Actualmente coches con la silueta del Camaro de sexta generación se pueden observar tanto en la NASCAR como en el Supercars, pero sin la promoción comercial parece una insensatez de Chevrolet continuar adelante con tales programas, tomando en cuenta que General Motors está invirtiendo en grande por su marca premium Cadillac, la cual exhibe en la Fórmula 1 y en las principales categorías de resistencia con su prototipo V-Series.R. Los planes para un Camaro eléctrico al parecer se están enfriando un poco y más ahora cuando el fabricante dispone del LS6 V8 de nueva generación que puede instalar tanto en el Corvette como en el Camaro, tomando en cuenta que se ha hecho antes con el V8 LT1, el LS3 y el LS7. La última palabra la tendría un estudio de rentabilidad, considerando que el Mustang es la única opción entre los Muscle Car y un nuevo Camaro debe ser rentable desde el punto de vista financiero desde su ingreso a los concesionarios. Si bien disponen del motor, ello debe ir acompañado de una propuesta atractiva que justifique desarrollo, costos de producción, volumen y precio de venta accesible para el consumidor al que va dirigido, es decir toda una vuelta atrás en la agenda que Chevrolet se había planteado para el futuro.

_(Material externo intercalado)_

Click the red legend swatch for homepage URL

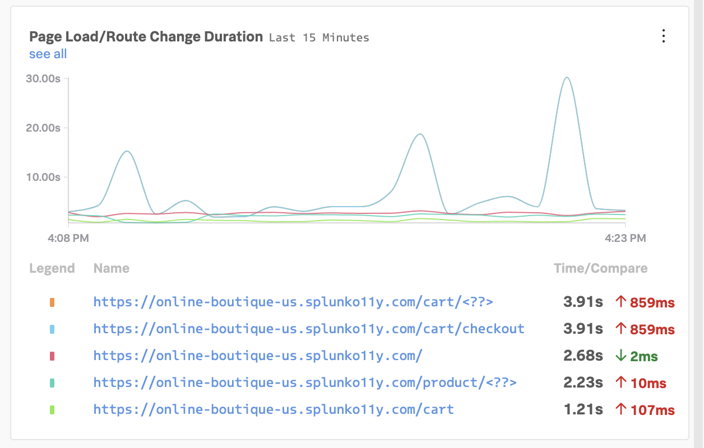(52, 356)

El motor V8 americano está vivo, en los campeonatos de resistencia Ford instala un V8 Coyote, tanto en el Mustang como en su prototipo LMDh, en tanto General Motors utiliza su Cadillac V8 LMC55R y el Chevrolet V8 LT6.R, todos con características muy similares, atmosféricos y de muy alta cilindrada. Por su parte, el nuevo LS6 es un small block de aluminio con una potencia declarada de 535 caballos y 520 libras-pie de torque, alcanzando las 6.600 rpm, por supuesto fabricado con la tecnología m´s moderna. El primer paso para el retorno del Camaro por la puerta grande ya está hecho, todo dependerá ahora de la confianza que tengan los ejecutivos de General Motors para volver a presentar batalla al Mustang en las calles y en las pistas.